Bankalarda elini taşın altına sokmalı
Soru: Banka kartı borçları da af kanunu kapsamında mı? Bankaya borcu olup takibe
düşenler de elektrik, su, doğalgaz ve vergi borçluları gibi aftan yararlanacak
mı?
HASİBE
Cevap: Ortada henüz yasa tasarısı yok. İlgili Bakanların açıklamaları var.

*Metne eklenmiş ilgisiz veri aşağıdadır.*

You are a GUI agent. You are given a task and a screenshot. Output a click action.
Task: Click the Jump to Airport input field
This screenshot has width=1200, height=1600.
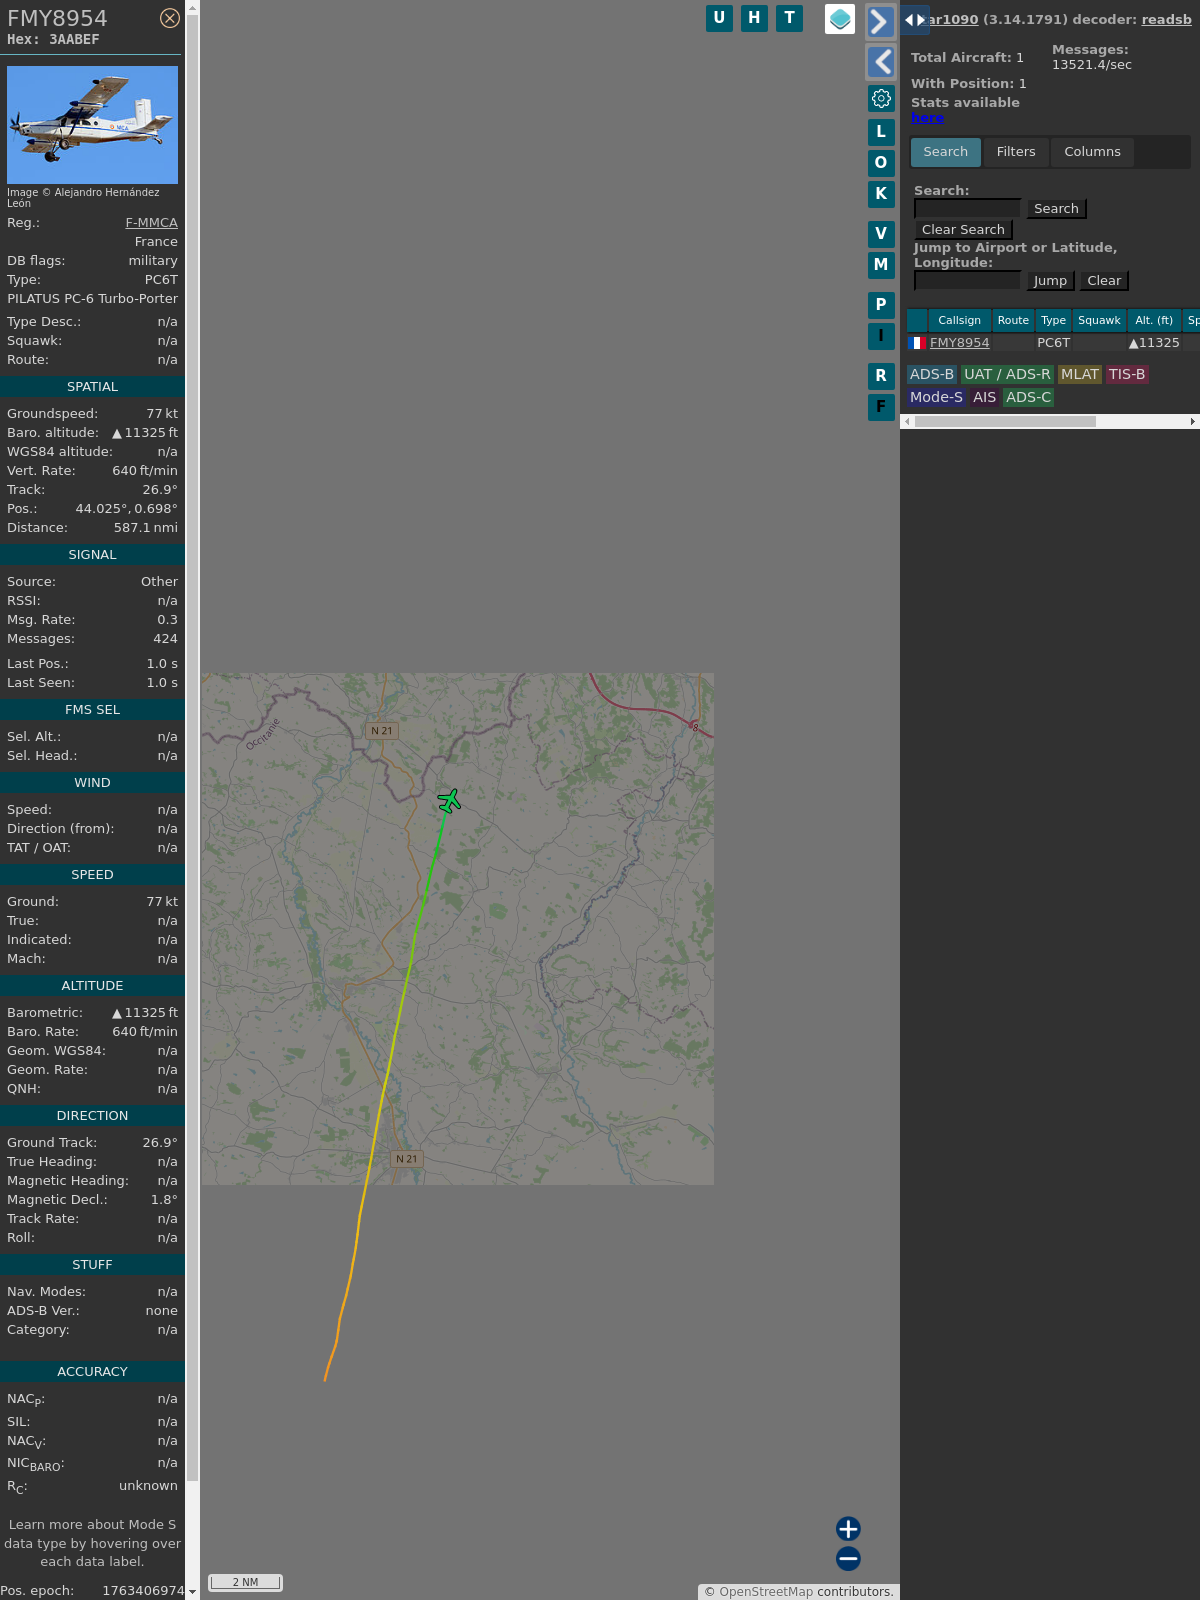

Bugüne kadar yapılan açıklamalardan, banka kredi kartı borçlarının af kapsamında
olmadığı anlaşılıyor. Gerekçe olarak da, bankaların zaten isteyen borçluyla bir
pazarlık yaparak borcunu taksite bağlattığı öne sürülmekte. Peki bankalar
isteyen borçluyla anlaşarak taksitlendirme yapıyorsa, bankaya borçlu olanların
af kapsamına alınalım feryadı ne? Belli ki, banka kendi kuralları çerçevesinde
anlaşma ve taksitlendirme yapıyor. Yani borçluya sağlanan ciddi bir kolaylık
yok. Çünkü; bankaların takibe aldığı kredi borçları Eylül 2008 den bu yana yüzde
81.6 arttı. Takibe alınan krediler 7.9 milyar TL den 21.1 milyar TL ye yükseldi.
Takipteki 21. 1 milyar TL nin 4.2 milyar TL si büyük işletmelere, 6.3 milyar TL
si küçük işletmelere, 8.1 milyar TL si de tüketicilere ait.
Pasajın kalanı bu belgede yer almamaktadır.